**Assignment**
Leave out the pictures and retype exactly the lines from the one with "Given: Click the Settings" through the end of the records.

Dataset entries
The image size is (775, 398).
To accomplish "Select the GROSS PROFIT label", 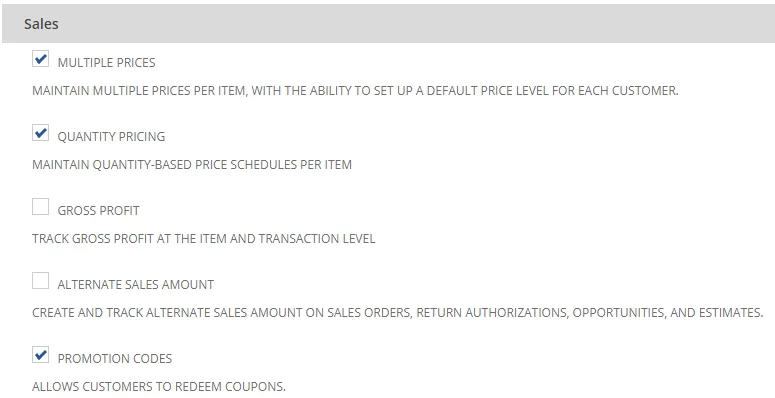I will point(98,211).
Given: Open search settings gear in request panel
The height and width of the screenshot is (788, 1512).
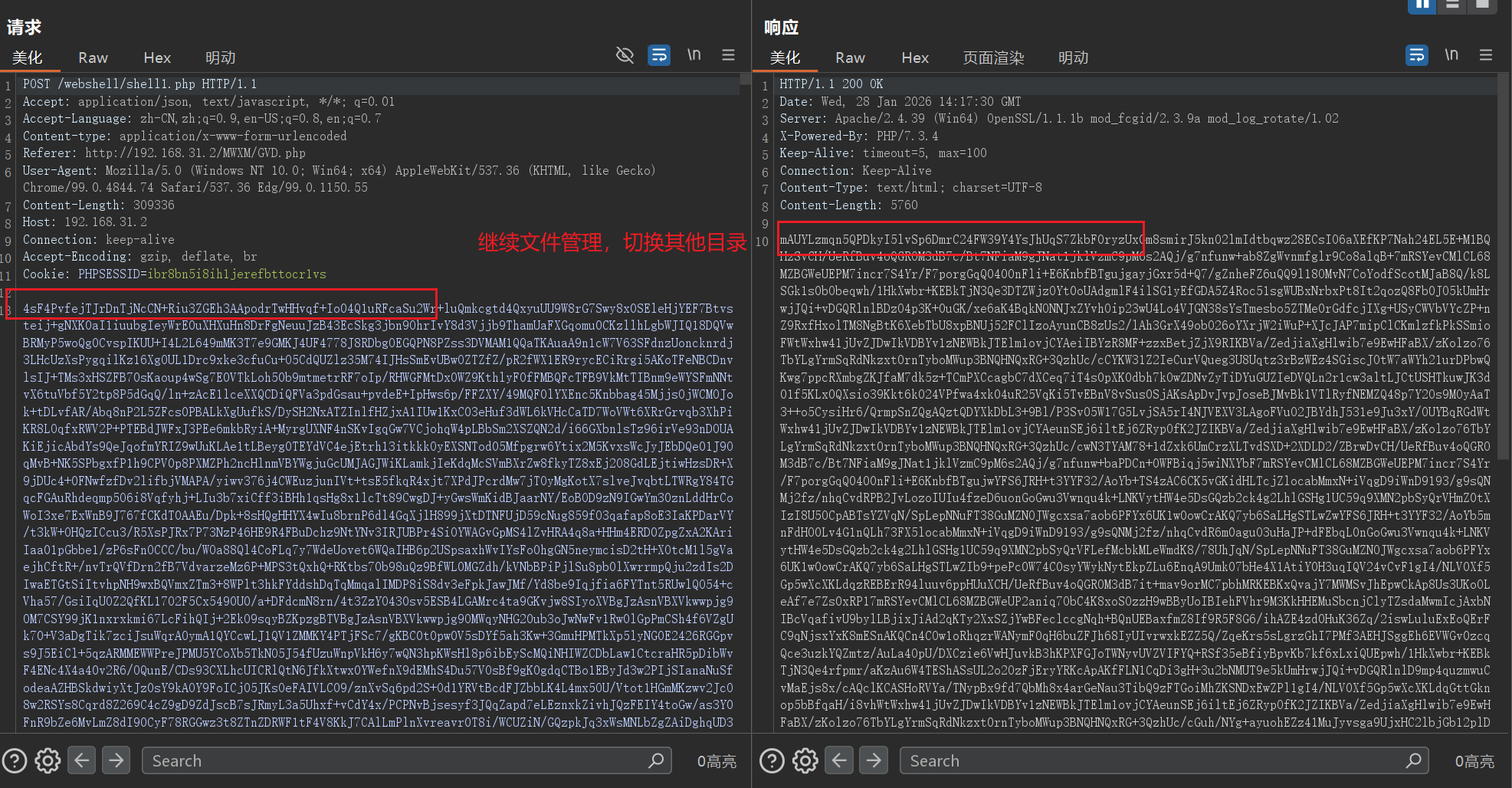Looking at the screenshot, I should [x=48, y=760].
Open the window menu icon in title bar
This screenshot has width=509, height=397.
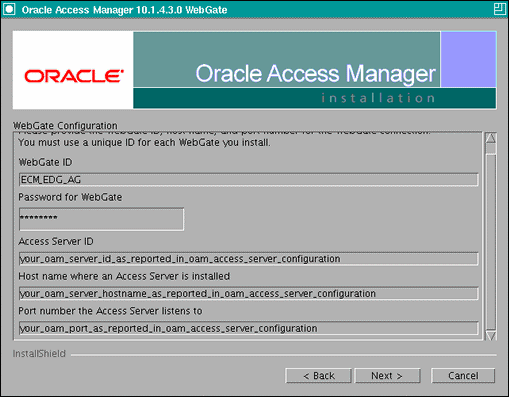point(9,9)
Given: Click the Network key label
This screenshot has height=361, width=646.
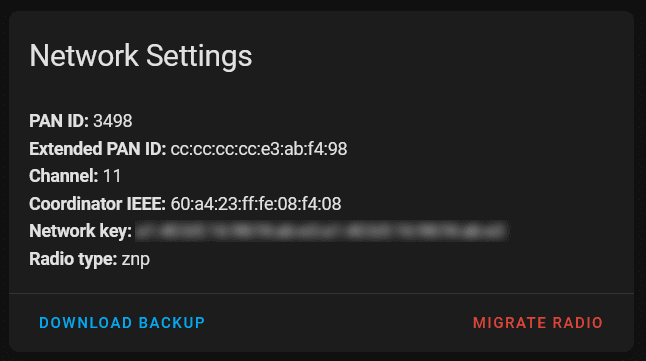Looking at the screenshot, I should point(80,231).
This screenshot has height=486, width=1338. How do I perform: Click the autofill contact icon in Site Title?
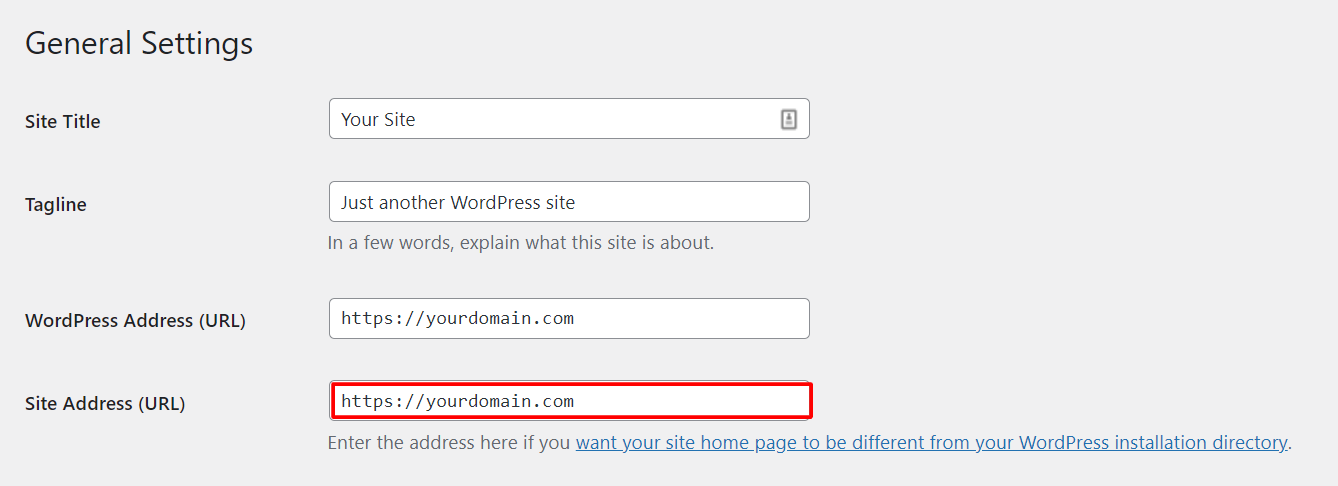click(x=788, y=119)
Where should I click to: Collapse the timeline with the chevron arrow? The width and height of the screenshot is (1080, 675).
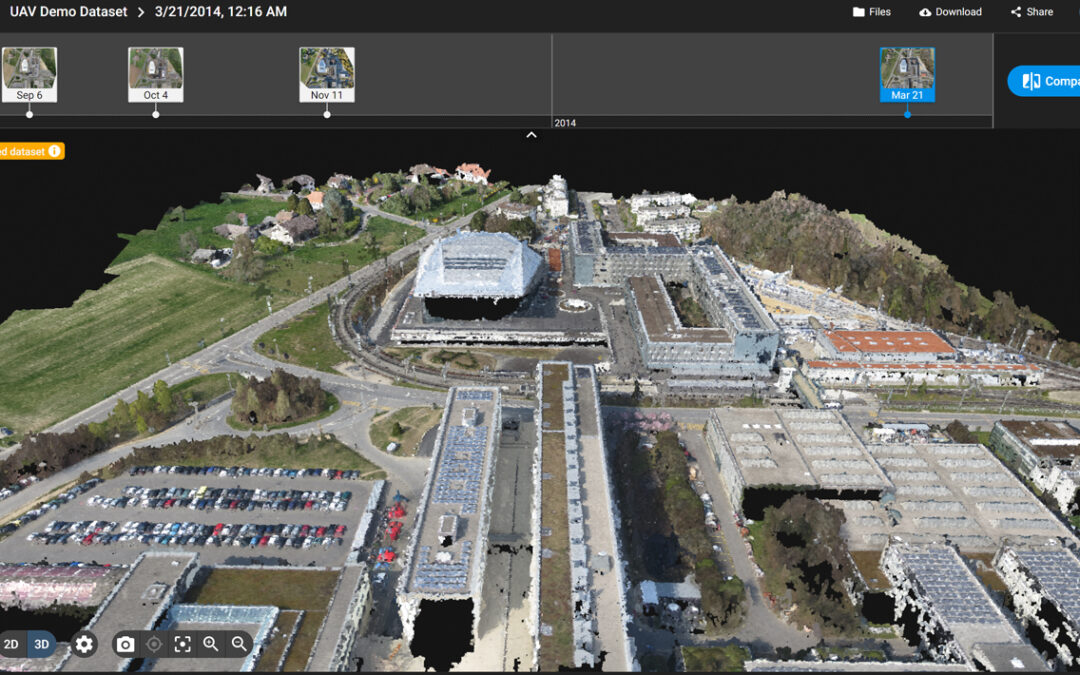[x=531, y=134]
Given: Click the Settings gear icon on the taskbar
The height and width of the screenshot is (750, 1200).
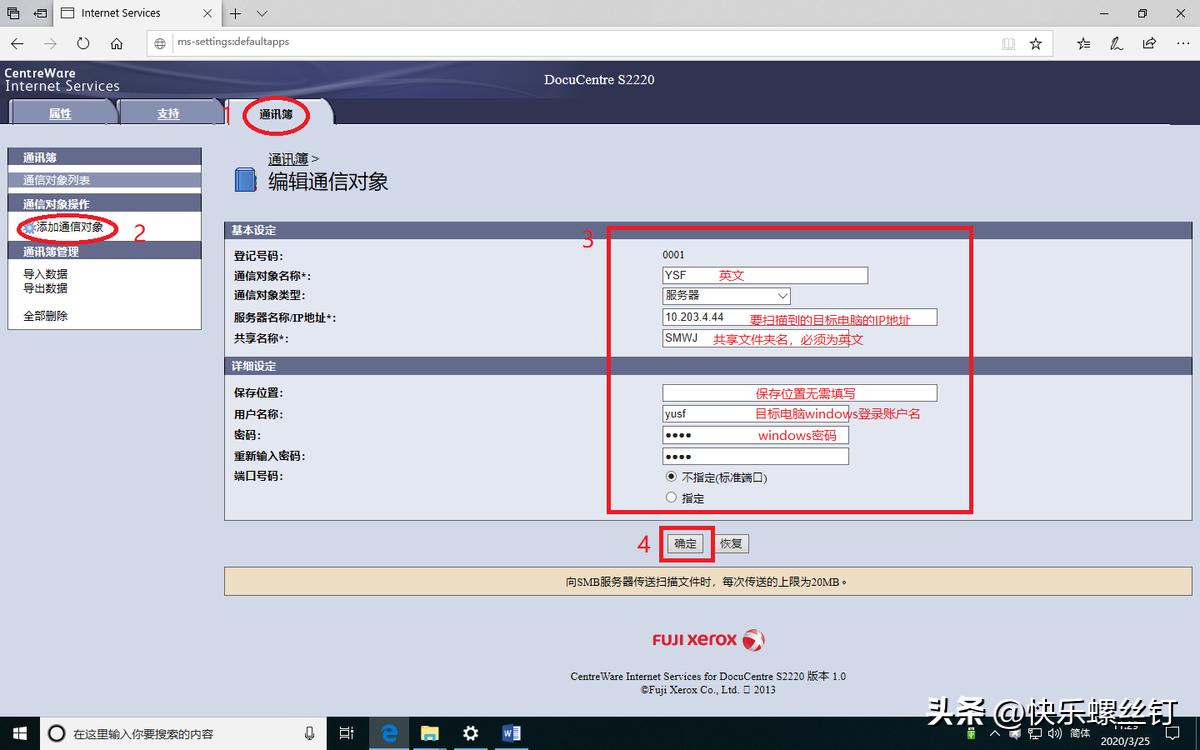Looking at the screenshot, I should 470,733.
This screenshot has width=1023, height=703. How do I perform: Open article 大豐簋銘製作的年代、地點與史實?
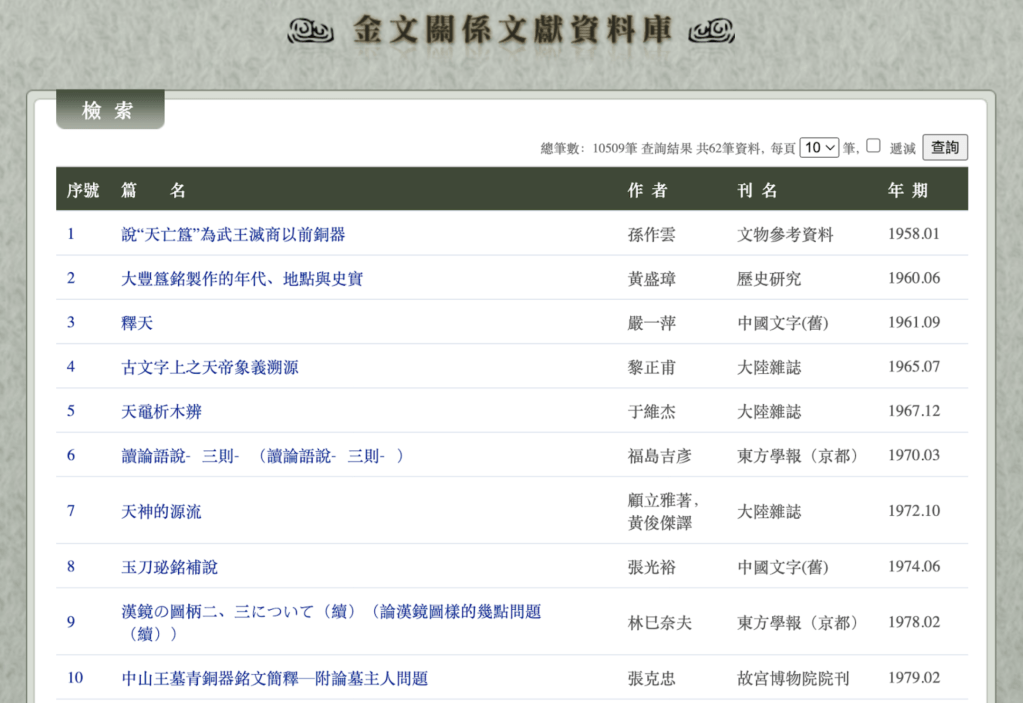click(241, 279)
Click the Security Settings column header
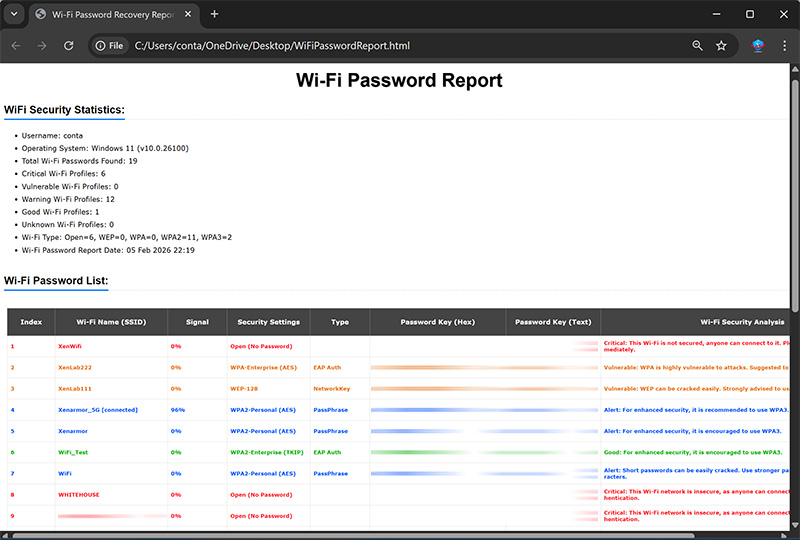 click(x=269, y=322)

**The completed task**
Given: Click the Settings gear icon on the taskbar
The height and width of the screenshot is (750, 1200).
Looking at the screenshot, I should 470,733.
This screenshot has width=1023, height=703. How do I perform: Open article 大豐簋銘製作的年代、地點與史實?
click(241, 279)
Click the Security Settings column header
 click(x=269, y=322)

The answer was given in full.